Currently, a payday loan transaction can be worth up to $600, and recipients are charged a service fee for payments – which simultaneously serves as an annual percentage rate – of up to 15 percent on the first $100. Additionally, they are charged up to 14 percent for the second $100, up to 13 percent for the third $100, up to 12 percent for the fourth and up to 11 percent for both the fifth and sixth.

 

Senate Appropriations Chair Sarah Anthony (D-Lansing), the sponsor of SB 632, said a combination of stories and real-life data has proven the short-term loans to be detrimental, especially due to the interest rates that can equate to an annual percentage rate of 370 percent. 

 

"I've heard the stories.
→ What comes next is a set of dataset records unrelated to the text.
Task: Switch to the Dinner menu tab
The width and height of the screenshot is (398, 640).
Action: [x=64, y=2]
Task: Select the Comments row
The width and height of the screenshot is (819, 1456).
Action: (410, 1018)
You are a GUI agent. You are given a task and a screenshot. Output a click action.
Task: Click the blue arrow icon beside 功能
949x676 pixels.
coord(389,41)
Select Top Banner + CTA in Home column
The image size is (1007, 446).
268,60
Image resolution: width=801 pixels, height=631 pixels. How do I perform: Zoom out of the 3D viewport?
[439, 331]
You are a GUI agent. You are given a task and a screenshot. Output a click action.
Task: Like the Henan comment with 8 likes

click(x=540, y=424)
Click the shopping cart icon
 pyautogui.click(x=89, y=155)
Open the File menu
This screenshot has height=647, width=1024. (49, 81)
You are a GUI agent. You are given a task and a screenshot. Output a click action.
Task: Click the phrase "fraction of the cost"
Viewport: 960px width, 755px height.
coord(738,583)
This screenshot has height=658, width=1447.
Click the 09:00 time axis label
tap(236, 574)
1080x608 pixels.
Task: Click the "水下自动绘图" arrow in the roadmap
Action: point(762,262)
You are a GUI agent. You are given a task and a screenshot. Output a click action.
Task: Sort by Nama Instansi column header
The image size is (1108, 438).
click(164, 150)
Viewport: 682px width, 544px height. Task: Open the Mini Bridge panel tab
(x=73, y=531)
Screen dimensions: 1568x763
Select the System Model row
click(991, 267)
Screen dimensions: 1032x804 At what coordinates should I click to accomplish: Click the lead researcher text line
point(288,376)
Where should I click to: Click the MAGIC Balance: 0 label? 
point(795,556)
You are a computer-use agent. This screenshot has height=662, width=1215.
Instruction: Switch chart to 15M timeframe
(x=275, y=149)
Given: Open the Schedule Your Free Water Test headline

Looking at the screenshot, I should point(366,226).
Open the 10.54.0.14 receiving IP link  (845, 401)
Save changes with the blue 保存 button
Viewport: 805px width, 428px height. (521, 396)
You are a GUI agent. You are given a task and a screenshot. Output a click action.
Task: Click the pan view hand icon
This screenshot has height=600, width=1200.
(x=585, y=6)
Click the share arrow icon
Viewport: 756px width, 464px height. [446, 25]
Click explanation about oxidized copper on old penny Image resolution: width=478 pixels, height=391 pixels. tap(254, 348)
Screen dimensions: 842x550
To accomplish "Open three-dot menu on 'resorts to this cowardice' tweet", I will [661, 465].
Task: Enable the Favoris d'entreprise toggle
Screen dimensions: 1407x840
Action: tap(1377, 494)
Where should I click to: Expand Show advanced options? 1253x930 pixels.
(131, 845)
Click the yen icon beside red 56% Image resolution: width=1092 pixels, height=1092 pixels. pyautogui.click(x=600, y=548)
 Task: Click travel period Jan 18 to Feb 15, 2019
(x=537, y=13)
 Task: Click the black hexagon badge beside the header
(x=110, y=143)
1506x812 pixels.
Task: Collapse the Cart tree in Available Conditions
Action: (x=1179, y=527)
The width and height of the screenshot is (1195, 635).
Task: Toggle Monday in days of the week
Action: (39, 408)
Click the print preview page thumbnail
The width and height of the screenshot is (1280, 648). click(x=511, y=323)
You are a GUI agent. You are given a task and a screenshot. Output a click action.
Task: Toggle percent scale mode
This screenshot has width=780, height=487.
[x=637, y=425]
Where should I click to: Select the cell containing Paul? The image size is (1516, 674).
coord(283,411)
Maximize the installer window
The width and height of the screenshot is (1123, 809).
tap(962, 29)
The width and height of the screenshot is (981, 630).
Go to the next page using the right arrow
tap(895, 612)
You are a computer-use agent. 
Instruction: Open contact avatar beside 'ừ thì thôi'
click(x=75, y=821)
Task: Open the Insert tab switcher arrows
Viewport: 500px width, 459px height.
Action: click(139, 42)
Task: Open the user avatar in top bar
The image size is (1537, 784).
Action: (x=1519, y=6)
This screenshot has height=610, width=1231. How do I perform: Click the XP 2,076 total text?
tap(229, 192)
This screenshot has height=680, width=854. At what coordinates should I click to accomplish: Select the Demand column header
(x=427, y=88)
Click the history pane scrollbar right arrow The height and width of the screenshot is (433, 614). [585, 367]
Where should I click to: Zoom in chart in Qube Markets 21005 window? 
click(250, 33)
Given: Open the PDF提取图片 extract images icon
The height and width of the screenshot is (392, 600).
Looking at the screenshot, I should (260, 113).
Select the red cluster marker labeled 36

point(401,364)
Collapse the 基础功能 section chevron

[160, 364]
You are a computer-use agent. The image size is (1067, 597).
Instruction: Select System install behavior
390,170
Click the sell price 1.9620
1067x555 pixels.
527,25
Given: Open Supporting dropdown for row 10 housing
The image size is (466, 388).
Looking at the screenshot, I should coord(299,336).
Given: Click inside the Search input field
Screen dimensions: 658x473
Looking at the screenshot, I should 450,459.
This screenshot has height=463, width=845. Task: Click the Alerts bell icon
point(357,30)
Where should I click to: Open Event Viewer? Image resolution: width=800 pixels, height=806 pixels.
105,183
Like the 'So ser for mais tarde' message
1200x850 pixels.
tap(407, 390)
People have called my office crying, asking for just a little bit of assistance because they can never claw their way out," Anthony said, reciting an August 2018 report finding that there were 5.6 payday stores per 100,000 Michiganders, and in communities where Black residents make up more than 25 percent of the population, the number grows to 7.6 stores per 100,000 residents. 

 

Anthony said that if one visits communities where payday stores are most visible, including rural communities where the 2018 report by the Center for Responsible Lending found there were 7.1 stores per 100,000 individuals, "you're gonna see a gas station, probably a McDonald's and a payday lender." 

 

"You cannot convince me that they're not targeting our most marginal groups of people in Michigan," said Anthony, who's been working on the subject since she was an Ingham County commissioner beginning in 2013, and since she entered the Legislature as a representative in 2019. 

 

However, during Wednesday's committee hearing, Vice President Julie Townsend of Government Affairs for Purpose Financial, a state-licensed consumer lender and the parent company of Advance America with 77 branch locations in Michigan, said the bill would eliminate the product altogether. 

 

She said a 36 percent annual cap on two-week loans would allow for a fee of $1.38 per $100 loan, and they could not operate and offer loans if that were the fee. 

 

"There (were) zero deferred presentment lenders in the state of Nebraska following a 36 percent rate cap," Townsend said, essentially making the case that 36 percent caps could possibly reduce access to non-bank and non-credit union lenders, limiting access to smaller-sized loans a household might need for an electric bill, utilities, or Wi-Fi payments. 

 

She added that licensed and regulated lenders are widely available, unlike non-profit programs that she said are "largely subsidized." Moreover, she mentioned a case when a man with a credit score over 800 points applied to 15 different banks and credit unions for a loan, resulting in his score shrinking below 700 as he was either denied or not responded to. 

 

Senate Finance, Insurance and Consumer Protection Chair Mary Cavanagh (D-Redford Twp.) said she needs to check in on how her committee members, stakeholders and people, in general, are feeling about the proposed 36 percent cap "before even thinking about bringing it back for a vote."

 

But the issue is personal for Cavanagh, as she found herself "caught in the system of payday loans, and having to take out another one to pay for another one." She was earning about $400 every two weeks, and "I was faced with the situation of 'I can't go to work unless I pay for gas,' and that was the only option that was quick . . . that I walked in and left with a loan." 

 

"I just think that pushing along legislation with even getting the idea started, or even putting (on a) cap, opens up the opportunity for alternatives that won't put people in such a predatory space," she said.